Julea Ward era una estudiante en un programa de asesoramiento (terapia) de la Eastern Michigan University. Fue expulsada del programa después de que solicitara permiso para transferir a un cliente homosexual a otro terapista. Ella, refiriéndose a sus creencias cristianas, estaba dispuesta a aconsejar a los pacientes, pero siempre que ese consejo no supusiera "reafirmar" sus comportamientos homosexuales. La Universidad inició un proceso de carácter administrativo, que concluyó con la decisión de dar de baja a la estudiante, motivándola en el argumento de que sus convicciones de conciencia no eran acordes con las normas profesionales de una terapista. La estudiante entabló una demanda ante el tribunal federal, alegando una violación de sus derechos constitucionales a la libre expresión y el ejercicio libre de la religión.

Después de una instancia contraria, el tribunal de apelación (Corte de Apelación para el Sexto Circuito) decidió otorgar el amparo a la objetora. El tribunal critica que la universidad hiciera una excepción en sus normas para respetar las diferencias de opinión de las personas en cuestiones seculares pero no en cuestiones religiosas: esto –concluye- no es respetar las diferencias sino imponer una ortodoxia. Para el Tribunal, “ una universidad no puede obligar a un estudiante a alterar o violar sus sistemas de creencias, como precio para la obtención de un grado". Se entiende así, que los abogados defensores adujeran que, en el caso Ward, la Universidad denunciante invocaba sesgadamente los códigos de ética profesional “como si fueran códigos que prohíben la blasfemia y que permiten castigar como herejes a los discrepantes”.


Tienen razón. Cuando una sociedad democrática sensata renuncia imponer su voluntad a las minorías disidentes, no da muestras de debilidad sino de fortaleza. El recurso a la objeción de conciencia confirma la vitalidad de la democracia, al garantizar uno de los elementos políticos que lo fundamentan: el respeto a las minorías. Un objetor no es un hereje disidente al que hay que exterminar, es, al contrario, alguien que acepta el sistema legal de forma madura y ética, ya que apunta hacia los valores sin limitarse a la pura formalidad de la regla objetiva. Vistas así las cosas, en el conflicto entre ley y conciencia no hay que ver una especie de contienda entre interés privado e interés público. Lo que existe es una confrontación entre dos intereses públicos: pues también lo es la salvaguardia de ámbitos individuales de autonomía en el marco democrático.
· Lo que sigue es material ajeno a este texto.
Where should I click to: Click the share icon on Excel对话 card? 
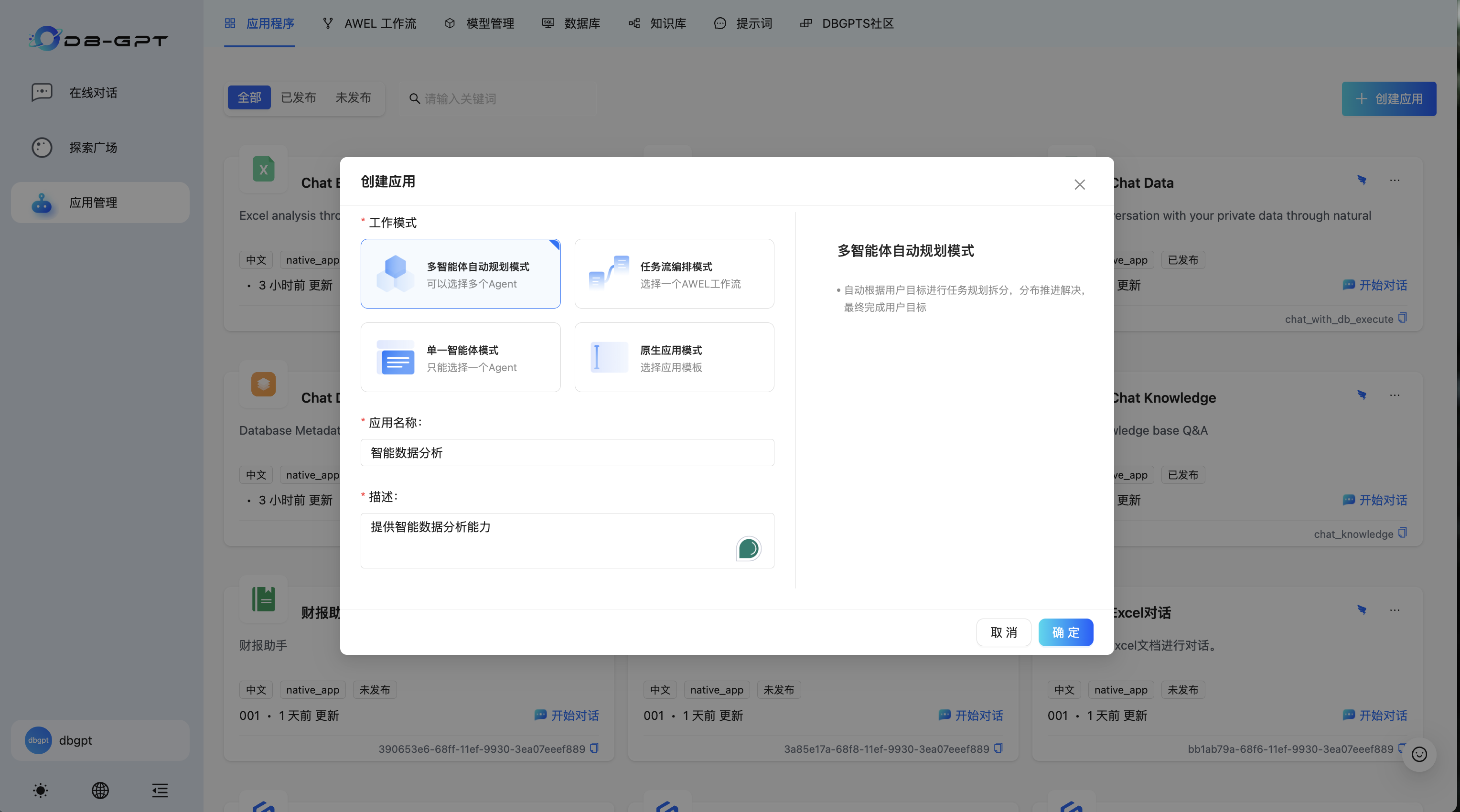pyautogui.click(x=1362, y=609)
La libertad de conciencia es la “estrella polar” de las leyes morales, que permite al hombre ser lo que es y llegar a un destino cierto. Ignorarla a través de normas de “obligado cumplimiento”, supone ignorar lo que es la naturaleza del hombre. De ahí que desde instancias muy diversas se apela al derecho como un instrumento mediante el que la sociedad trata de organizarse a sí misma, en torno a unos valores que son esencialmente éticos. Valores cívicos, desde luego, pero que frecuentemente tienen origen religioso. Descartar la conciencia individual es una potencial discriminación contra minorías religiosas. De ahí la importancia que el tema va adquiriendo en Estados Unidos y, en general, en todo Occidente.

Rafael Navarro-Valls es miembro de la Real Academia de Jurisprudencia y Legislación de España.